▼

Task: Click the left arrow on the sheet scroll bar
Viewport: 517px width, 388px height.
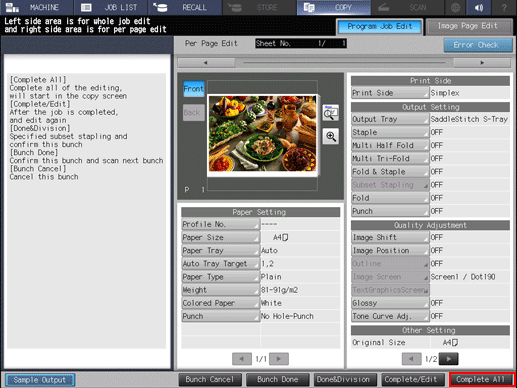Action: [206, 62]
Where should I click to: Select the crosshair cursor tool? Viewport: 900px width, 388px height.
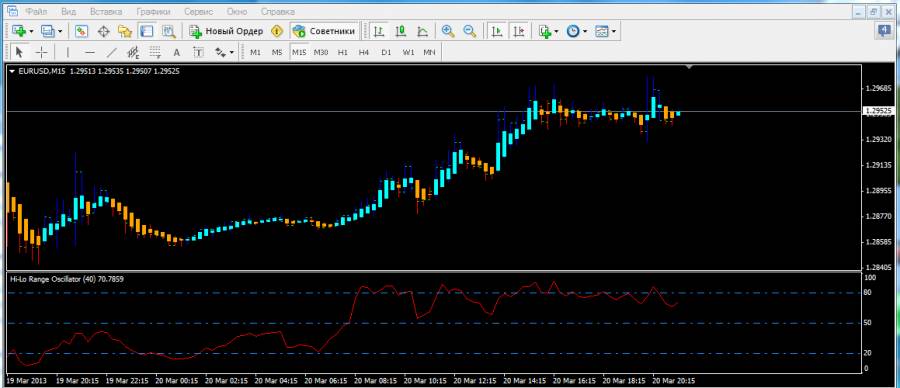41,52
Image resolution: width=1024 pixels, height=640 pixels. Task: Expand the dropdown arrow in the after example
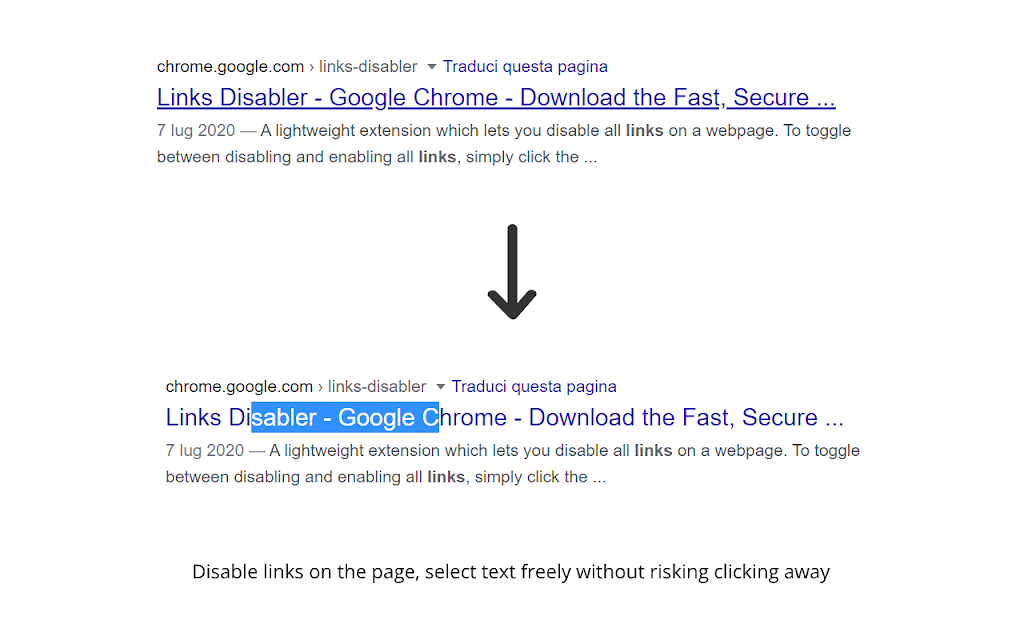(x=440, y=387)
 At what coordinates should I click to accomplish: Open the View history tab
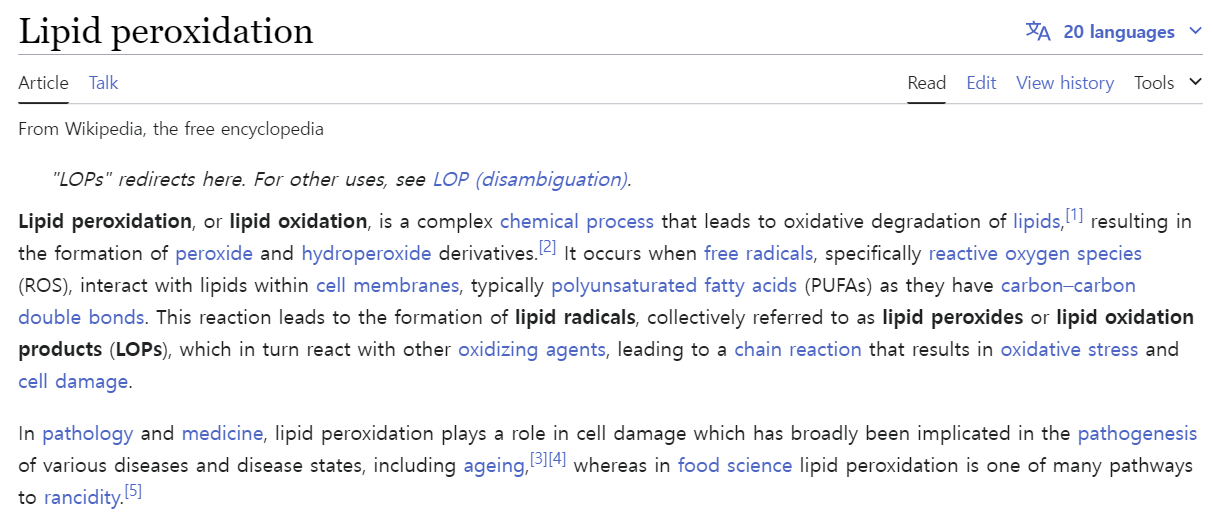coord(1064,83)
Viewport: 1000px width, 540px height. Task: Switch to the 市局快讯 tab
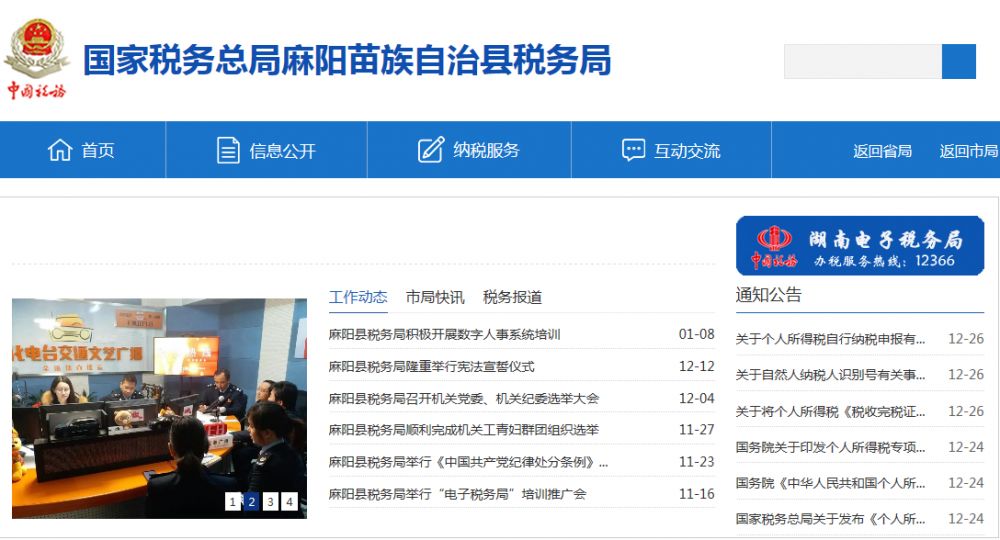435,297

▲

• Task to carry out
The expected answer consists solely of the lines from the one with "Where should I" through the last line of the listing above, restated exactly, minus any pictures.

• Output of the exercise
Where should I click to: Select the crosshair cursor tool? Viewport: 900px width, 388px height.
41,52
Image resolution: width=1024 pixels, height=640 pixels. Task: Expand the dropdown arrow in the after example
(x=440, y=387)
 At what coordinates should I click to accomplish: Open the View history tab
coord(1064,83)
Viewport: 1000px width, 540px height. Task: Switch to the 市局快讯 tab
435,297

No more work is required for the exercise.